Dataset content:
Start
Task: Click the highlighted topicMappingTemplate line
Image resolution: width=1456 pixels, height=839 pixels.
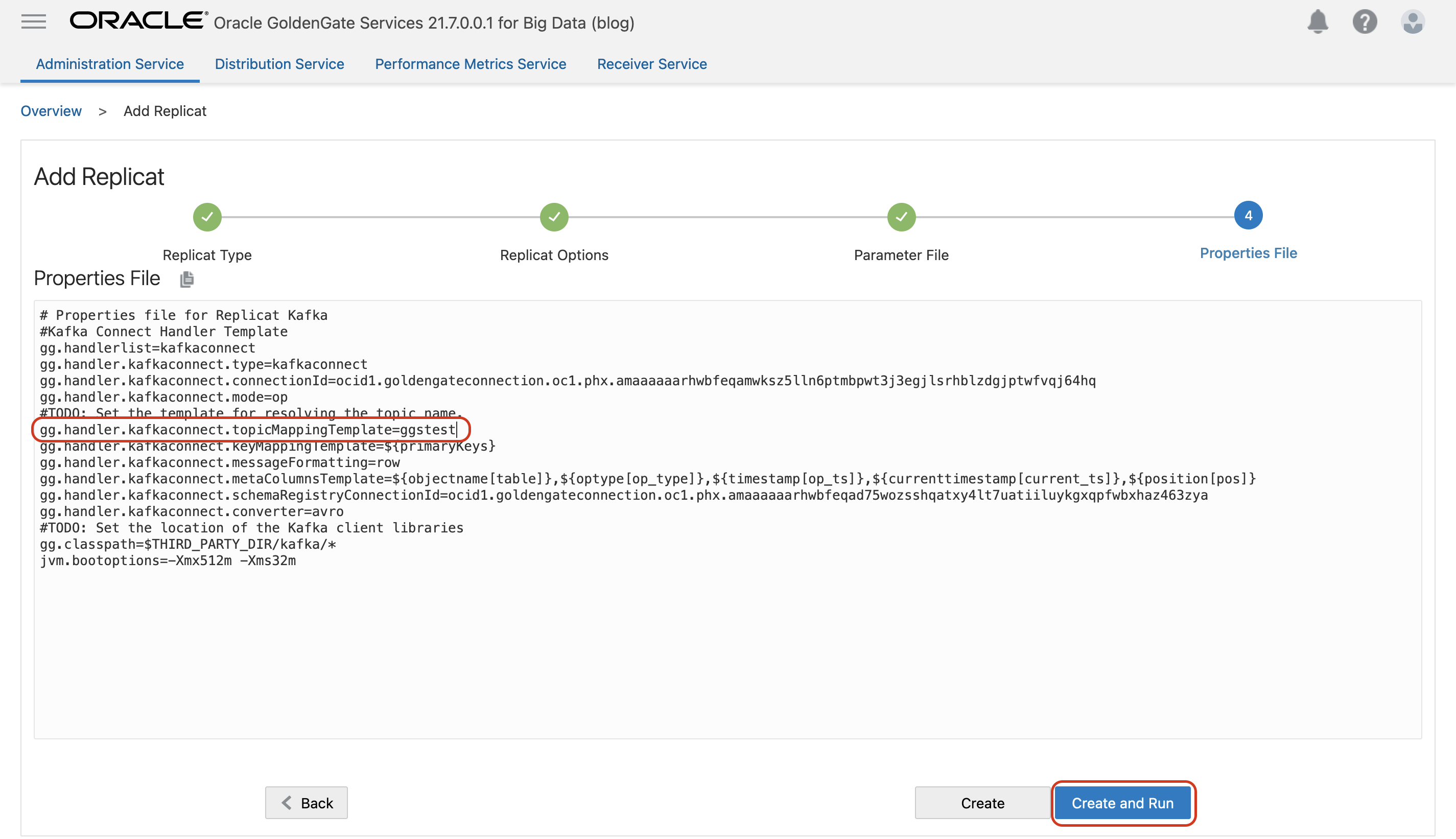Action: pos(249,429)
End
Start
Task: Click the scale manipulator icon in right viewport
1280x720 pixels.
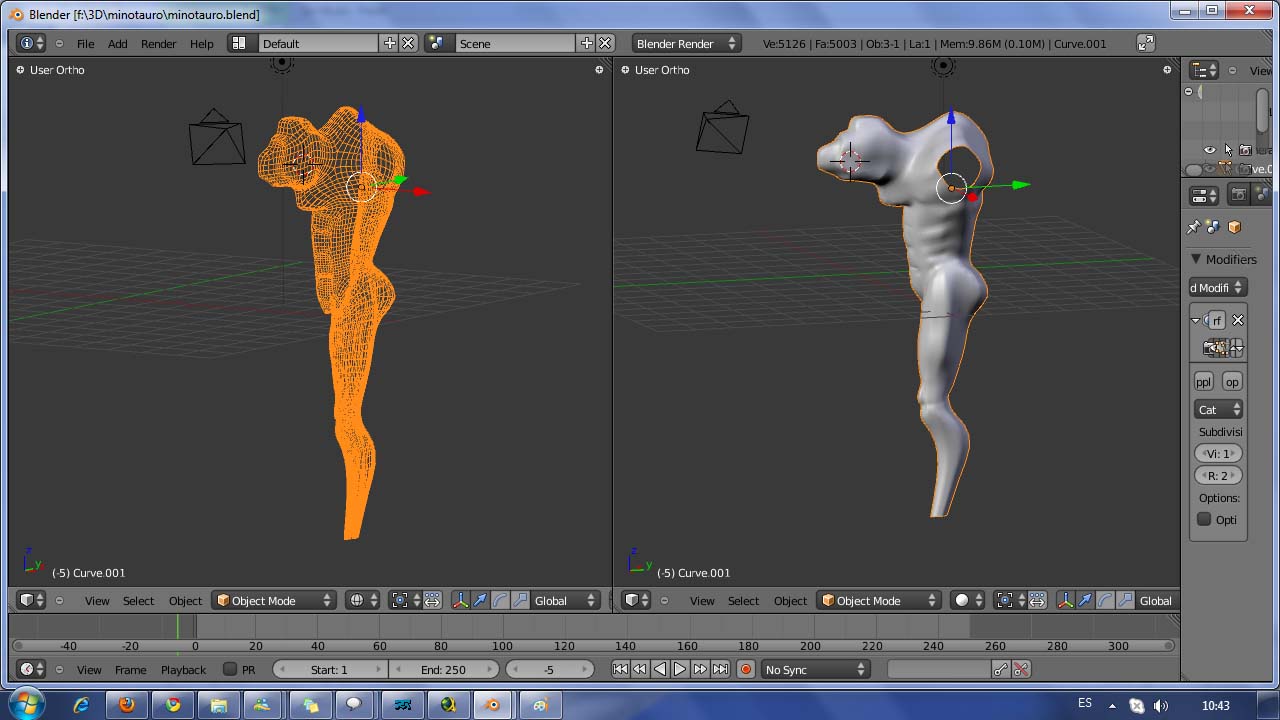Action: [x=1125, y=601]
End
List each line in the records above that contains the word "pixels". Case counts.

Image resolution: width=1456 pixels, height=839 pixels.
1280x720 pixels.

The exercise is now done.